Work task
In the records below, pick out all lines containing the word "نزول".

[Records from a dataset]
<<<<

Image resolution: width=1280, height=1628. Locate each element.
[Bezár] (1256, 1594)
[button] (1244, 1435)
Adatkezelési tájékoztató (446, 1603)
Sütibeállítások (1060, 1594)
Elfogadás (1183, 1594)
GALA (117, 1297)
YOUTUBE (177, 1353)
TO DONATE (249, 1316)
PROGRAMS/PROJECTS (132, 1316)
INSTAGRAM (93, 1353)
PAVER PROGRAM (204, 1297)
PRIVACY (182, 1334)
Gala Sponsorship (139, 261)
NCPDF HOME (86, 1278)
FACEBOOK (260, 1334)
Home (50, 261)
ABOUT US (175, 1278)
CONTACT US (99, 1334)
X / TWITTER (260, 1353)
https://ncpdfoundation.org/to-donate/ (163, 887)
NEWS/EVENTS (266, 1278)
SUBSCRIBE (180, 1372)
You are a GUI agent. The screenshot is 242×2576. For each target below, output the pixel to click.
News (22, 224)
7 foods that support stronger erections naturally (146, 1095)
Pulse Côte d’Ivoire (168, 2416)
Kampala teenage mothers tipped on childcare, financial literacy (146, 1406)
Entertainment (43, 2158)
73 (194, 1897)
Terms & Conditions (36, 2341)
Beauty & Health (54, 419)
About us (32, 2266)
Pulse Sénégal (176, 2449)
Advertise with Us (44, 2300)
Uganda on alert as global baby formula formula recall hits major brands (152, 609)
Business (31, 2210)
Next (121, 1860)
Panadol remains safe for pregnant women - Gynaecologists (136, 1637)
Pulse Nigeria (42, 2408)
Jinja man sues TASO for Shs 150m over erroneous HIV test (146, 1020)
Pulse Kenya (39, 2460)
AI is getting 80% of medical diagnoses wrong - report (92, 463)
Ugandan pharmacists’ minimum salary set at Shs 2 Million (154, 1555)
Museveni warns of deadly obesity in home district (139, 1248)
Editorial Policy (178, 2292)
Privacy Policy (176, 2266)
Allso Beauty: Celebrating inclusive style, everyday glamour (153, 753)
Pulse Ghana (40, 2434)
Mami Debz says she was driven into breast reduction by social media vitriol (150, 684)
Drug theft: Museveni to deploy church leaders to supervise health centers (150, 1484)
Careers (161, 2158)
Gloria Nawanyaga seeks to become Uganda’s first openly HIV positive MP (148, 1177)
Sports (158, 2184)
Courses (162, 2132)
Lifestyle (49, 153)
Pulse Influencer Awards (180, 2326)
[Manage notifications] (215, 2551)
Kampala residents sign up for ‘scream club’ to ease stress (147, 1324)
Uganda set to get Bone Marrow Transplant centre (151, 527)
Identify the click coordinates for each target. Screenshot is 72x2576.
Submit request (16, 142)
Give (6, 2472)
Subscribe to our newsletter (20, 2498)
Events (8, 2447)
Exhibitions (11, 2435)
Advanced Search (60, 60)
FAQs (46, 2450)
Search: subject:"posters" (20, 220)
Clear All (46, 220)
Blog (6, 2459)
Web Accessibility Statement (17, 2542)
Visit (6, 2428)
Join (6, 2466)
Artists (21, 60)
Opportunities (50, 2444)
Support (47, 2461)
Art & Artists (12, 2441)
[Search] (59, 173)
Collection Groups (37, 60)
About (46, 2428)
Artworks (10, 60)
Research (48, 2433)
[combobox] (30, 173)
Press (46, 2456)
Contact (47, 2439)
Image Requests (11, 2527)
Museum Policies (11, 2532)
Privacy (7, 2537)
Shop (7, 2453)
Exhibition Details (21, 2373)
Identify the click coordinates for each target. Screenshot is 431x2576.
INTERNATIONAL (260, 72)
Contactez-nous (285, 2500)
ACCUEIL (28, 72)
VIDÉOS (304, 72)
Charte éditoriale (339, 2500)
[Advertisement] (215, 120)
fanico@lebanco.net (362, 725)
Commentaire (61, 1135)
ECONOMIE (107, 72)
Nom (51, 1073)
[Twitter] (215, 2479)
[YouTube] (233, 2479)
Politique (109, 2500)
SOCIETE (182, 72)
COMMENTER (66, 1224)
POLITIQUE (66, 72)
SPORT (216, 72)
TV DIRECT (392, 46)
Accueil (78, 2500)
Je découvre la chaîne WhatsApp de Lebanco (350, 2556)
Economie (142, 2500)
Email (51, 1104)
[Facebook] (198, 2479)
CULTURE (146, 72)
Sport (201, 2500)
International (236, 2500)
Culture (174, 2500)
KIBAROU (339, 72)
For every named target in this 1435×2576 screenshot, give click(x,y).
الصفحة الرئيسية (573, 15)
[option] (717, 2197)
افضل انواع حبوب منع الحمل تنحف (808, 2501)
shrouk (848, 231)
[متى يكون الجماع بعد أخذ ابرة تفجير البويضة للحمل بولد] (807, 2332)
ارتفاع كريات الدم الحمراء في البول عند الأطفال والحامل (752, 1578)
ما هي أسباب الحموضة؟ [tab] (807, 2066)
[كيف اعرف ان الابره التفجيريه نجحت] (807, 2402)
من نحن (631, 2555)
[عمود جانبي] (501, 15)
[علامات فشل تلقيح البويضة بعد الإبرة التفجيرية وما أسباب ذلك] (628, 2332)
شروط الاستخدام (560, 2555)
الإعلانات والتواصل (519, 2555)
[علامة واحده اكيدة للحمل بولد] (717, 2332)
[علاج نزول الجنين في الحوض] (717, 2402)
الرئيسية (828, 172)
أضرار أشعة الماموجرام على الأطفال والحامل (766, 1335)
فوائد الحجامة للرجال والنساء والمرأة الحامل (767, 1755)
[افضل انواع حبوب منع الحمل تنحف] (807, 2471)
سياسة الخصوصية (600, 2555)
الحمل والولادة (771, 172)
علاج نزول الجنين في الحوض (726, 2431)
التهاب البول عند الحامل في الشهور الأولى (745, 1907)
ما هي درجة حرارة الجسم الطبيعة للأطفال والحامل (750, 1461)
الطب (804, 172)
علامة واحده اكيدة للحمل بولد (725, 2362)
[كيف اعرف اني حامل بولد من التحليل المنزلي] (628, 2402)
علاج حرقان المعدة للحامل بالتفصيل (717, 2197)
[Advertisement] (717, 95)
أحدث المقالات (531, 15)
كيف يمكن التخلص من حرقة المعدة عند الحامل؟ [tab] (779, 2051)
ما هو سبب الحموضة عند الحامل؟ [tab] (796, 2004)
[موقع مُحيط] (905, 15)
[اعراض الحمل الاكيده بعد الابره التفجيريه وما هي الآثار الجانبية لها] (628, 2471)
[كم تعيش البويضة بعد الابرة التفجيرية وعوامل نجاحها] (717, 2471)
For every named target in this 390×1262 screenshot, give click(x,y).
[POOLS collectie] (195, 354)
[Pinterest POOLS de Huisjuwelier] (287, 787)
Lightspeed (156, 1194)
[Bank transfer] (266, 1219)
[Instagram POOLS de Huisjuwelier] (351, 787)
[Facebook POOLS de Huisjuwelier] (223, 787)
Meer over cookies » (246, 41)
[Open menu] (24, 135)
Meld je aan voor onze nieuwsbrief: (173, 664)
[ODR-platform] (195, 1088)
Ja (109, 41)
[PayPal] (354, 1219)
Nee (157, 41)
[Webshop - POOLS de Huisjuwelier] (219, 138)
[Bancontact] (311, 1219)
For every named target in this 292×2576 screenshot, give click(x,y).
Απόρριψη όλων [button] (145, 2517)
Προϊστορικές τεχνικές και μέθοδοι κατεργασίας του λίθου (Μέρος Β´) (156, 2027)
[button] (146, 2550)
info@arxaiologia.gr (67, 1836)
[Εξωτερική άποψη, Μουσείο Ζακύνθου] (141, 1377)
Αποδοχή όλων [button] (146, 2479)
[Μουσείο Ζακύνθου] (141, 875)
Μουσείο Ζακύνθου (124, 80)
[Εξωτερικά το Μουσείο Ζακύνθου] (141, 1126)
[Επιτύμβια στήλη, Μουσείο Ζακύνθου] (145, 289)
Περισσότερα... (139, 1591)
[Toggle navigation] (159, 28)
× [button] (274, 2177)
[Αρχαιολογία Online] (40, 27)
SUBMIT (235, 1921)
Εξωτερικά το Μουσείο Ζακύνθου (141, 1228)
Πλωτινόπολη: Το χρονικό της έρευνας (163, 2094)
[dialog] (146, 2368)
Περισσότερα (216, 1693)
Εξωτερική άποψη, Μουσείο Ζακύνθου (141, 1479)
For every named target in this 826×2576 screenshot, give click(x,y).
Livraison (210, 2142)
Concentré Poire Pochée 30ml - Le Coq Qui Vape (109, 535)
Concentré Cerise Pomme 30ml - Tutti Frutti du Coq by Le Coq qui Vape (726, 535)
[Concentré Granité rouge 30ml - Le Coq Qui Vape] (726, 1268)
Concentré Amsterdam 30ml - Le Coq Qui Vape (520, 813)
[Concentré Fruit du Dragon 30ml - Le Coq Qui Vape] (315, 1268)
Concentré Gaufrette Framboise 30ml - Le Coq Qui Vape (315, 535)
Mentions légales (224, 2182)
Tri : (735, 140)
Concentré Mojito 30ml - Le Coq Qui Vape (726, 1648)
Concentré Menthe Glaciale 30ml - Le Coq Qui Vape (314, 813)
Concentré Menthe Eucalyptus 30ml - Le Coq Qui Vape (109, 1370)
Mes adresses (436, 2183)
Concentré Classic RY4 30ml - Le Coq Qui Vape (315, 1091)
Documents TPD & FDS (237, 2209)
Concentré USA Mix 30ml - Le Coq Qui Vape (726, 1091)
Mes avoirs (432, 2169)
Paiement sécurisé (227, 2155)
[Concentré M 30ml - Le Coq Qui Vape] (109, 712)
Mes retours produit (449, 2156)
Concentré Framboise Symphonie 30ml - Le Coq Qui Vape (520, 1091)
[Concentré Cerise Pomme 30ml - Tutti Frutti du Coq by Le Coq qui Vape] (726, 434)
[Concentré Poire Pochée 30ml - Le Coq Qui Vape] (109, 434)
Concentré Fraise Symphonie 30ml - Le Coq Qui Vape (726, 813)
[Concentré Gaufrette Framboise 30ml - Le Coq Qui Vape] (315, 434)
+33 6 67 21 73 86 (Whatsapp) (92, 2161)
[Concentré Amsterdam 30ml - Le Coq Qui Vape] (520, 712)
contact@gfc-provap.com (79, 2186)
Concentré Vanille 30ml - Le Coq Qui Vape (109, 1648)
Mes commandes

>>>>

Result for this exercise
[علاج نزول الجنين في الحوض] (717, 2402)
علاج نزول الجنين في الحوض (726, 2431)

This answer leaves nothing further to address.